%%
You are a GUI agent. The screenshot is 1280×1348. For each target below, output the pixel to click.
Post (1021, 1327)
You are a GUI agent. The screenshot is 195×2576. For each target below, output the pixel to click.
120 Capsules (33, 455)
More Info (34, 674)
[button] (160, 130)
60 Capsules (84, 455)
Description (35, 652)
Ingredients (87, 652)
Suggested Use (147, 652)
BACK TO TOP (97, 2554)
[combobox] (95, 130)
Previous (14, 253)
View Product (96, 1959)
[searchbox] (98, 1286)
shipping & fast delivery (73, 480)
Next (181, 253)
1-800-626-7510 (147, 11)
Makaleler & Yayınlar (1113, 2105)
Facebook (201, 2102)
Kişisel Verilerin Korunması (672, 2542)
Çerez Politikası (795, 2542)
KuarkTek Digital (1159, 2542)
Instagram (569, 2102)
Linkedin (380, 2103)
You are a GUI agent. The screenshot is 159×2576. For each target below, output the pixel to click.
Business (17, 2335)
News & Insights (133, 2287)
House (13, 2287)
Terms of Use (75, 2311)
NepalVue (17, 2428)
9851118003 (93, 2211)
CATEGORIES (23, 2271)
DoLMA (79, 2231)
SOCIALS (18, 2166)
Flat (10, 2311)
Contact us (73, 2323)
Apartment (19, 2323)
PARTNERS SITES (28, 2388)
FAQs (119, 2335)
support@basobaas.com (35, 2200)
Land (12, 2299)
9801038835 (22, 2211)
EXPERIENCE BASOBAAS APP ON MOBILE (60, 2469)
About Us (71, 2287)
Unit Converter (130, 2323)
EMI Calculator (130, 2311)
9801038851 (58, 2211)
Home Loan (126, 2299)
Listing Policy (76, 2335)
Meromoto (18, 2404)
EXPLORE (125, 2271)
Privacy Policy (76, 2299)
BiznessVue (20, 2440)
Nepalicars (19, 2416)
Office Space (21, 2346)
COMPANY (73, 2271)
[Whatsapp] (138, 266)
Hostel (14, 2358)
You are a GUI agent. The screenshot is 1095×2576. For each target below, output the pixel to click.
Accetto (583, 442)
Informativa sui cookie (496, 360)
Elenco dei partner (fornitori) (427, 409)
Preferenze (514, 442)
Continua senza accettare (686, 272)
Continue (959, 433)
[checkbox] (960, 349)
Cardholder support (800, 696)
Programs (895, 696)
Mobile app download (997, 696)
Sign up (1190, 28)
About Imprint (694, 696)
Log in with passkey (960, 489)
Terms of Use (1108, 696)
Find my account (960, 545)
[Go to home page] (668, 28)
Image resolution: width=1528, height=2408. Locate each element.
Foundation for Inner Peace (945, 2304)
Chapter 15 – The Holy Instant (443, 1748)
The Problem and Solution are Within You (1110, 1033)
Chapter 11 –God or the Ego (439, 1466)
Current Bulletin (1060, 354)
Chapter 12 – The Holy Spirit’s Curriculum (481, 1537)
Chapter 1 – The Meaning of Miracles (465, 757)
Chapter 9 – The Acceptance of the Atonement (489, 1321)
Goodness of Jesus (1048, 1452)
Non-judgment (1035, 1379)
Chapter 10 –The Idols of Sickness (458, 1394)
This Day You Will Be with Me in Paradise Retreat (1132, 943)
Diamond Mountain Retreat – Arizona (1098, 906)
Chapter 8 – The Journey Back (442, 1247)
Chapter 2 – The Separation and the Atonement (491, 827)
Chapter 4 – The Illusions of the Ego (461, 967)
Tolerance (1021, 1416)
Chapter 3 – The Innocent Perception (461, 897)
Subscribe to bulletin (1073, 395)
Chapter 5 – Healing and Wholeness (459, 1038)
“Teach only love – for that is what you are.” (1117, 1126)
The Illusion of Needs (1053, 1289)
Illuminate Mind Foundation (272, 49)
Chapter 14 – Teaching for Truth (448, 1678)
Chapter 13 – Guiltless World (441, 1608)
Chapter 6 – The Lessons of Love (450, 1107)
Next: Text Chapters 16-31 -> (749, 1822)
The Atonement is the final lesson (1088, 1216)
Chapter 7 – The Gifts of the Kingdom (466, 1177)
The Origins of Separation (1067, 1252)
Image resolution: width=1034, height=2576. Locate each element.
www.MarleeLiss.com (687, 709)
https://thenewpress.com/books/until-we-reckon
%%
Only one stretch of the entries above is wanted: the lines from the one containing "Office Space (21, 2346)" through the one containing "Programs (895, 696)". Please reproduce it exactly.

#### [OUTPUT OF THE EXERCISE]
Office Space (21, 2346)
COMPANY (73, 2271)
[Whatsapp] (138, 266)
Hostel (14, 2358)
You are a GUI agent. The screenshot is 1095×2576. For each target below, output the pixel to click.
Accetto (583, 442)
Informativa sui cookie (496, 360)
Elenco dei partner (fornitori) (427, 409)
Preferenze (514, 442)
Continua senza accettare (686, 272)
Continue (959, 433)
[checkbox] (960, 349)
Cardholder support (800, 696)
Programs (895, 696)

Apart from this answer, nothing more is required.